Choregraphe | Directeur Artistique
Après un cycle de pièces composées de petites formes (solos, trios), Didier Boutiana entame avec le Sol oblige un nouveau cycle de création. Si la forme change, le fond aussi, gagnant en maturité. Sa danse, entre violence et fragilité, transpire la sincérité et l’humanisme. Avec Kanyar, la création 2017 de sa compagnie, Didier Boutiana portait symboliquement à la scène son parcours. Le jeune homme, capable de déployer une énergie phénoménale pour dompter l’obstacle et en faire naître du beau, est devenu un chorégraphe accompli.

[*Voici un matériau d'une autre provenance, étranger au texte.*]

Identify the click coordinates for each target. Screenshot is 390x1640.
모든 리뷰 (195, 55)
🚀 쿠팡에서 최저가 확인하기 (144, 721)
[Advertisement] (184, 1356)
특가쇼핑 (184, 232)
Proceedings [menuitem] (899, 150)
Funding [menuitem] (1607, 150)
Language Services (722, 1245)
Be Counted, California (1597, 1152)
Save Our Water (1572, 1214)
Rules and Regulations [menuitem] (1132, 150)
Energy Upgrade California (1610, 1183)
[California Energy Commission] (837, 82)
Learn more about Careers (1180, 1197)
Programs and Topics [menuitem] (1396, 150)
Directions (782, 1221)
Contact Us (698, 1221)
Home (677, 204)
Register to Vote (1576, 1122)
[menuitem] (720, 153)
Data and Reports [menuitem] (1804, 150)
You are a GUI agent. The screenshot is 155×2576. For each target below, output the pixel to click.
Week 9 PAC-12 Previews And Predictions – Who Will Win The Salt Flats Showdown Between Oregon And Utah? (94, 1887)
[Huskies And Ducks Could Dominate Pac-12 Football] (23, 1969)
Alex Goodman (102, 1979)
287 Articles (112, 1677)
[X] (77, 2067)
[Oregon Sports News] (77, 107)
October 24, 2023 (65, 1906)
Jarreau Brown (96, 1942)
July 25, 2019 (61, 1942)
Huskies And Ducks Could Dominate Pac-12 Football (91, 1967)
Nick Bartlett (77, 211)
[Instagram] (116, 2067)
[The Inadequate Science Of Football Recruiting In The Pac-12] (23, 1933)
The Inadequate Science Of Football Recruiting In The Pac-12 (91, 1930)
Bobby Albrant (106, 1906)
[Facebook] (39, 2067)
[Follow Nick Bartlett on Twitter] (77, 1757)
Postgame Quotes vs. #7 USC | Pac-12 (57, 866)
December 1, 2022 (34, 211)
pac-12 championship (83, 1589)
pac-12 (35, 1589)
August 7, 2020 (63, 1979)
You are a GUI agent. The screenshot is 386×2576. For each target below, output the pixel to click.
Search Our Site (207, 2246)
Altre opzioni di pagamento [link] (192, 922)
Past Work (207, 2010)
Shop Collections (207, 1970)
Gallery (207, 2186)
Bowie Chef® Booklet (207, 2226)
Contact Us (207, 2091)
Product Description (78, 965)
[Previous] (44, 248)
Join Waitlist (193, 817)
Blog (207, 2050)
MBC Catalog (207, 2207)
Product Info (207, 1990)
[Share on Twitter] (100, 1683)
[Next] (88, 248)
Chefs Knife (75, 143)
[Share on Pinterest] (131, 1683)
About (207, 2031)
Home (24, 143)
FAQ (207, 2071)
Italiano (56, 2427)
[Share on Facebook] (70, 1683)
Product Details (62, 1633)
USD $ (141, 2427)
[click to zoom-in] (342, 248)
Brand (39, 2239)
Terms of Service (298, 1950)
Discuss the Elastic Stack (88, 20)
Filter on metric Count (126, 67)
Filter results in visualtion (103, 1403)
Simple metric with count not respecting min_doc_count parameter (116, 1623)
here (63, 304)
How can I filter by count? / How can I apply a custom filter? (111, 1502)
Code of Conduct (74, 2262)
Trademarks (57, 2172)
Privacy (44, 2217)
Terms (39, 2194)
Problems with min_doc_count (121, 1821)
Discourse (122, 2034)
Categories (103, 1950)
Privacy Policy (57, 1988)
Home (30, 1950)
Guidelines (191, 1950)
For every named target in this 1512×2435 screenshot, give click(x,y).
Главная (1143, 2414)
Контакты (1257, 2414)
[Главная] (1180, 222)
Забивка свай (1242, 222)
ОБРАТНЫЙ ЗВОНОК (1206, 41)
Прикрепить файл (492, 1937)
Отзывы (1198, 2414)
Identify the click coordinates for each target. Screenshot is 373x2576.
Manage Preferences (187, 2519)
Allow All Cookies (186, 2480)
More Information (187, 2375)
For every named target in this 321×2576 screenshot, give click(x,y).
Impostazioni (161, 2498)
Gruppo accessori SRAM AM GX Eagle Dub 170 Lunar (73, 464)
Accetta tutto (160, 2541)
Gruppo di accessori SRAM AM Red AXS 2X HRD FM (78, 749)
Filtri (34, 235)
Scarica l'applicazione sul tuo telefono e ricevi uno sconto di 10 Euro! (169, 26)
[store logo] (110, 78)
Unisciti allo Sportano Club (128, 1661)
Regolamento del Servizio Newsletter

Son enfance et son adolescence à la Cité RN4, quartier proche de la prison de la ville ouvrière du Port, ne le prédestinaient pas à fouler un jour les planches d’un opéra en Suède ou celles de salles mexicaines, sud-africaines, australiennes, slovènes ou encore parisiennes. Pourtant, à trente-cinq ans, Didier Boutiana a repoussé, grâce à la danse, les limites de son territoire bien au-delà de celles de son quartier et de son île. Et dans ce périple vers le monde et vers la création, il a su transformer chaque obstacle en marchepied et chaque rencontre en opportunité d’apprentissage.
Repéré par Soul City, il intègre en 2004 ce crew de danseurs hip-hop du Port. Retenu ensuite comme interprète par la compagnie de danse contemporaine Yun Chane, il quitte l’université et travaille notamment pour la compagnie Danses en l’R d’Eric Languet. La compagnie Soul City, émanation du crew, prend naissance en 2009 et sa première création, Haine Terre Rieur, dans laquelle danse Didier Boutiana, tourne dans l’Hexagone, en Afrique du Sud, en Australie et à Madagascar.
La rencontre de Vusi Makhanya marque alors une étape importante dans le parcours de Didier. Le Sud-africain lui propose de chorégraphier Body of knowledge. Sa première création pour Soul City : Reflex, en 2013, questionne une Réunion contemporaine, traversée par les émotions plus ou moins conscientes léguées par son Histoire.
Fort de son bagage hip-hop (meilleur Bboy de La Réunion en 2009 et 2010) et de ses expériences d’interprète contemporain, Didier invente une danse riche de ses collaborations multiples et de l’identité kaléidoscopique de son île.
Didier Boutiana parle d’Universalité. Il raconte l’exclusion, la marginalité, la fierté de la réussite acquise seul, la Fraternité, le rapport à l’autre, le sacré, l’identité ou encore la quête de liberté. Le chorégraphe le fait depuis La Réunion. Il passe ces thématiques universelles au tamis de la créolité et décode le monde par le prisme de sa culture métisse, mélange d’Europe, d’Asie et d’Afrique.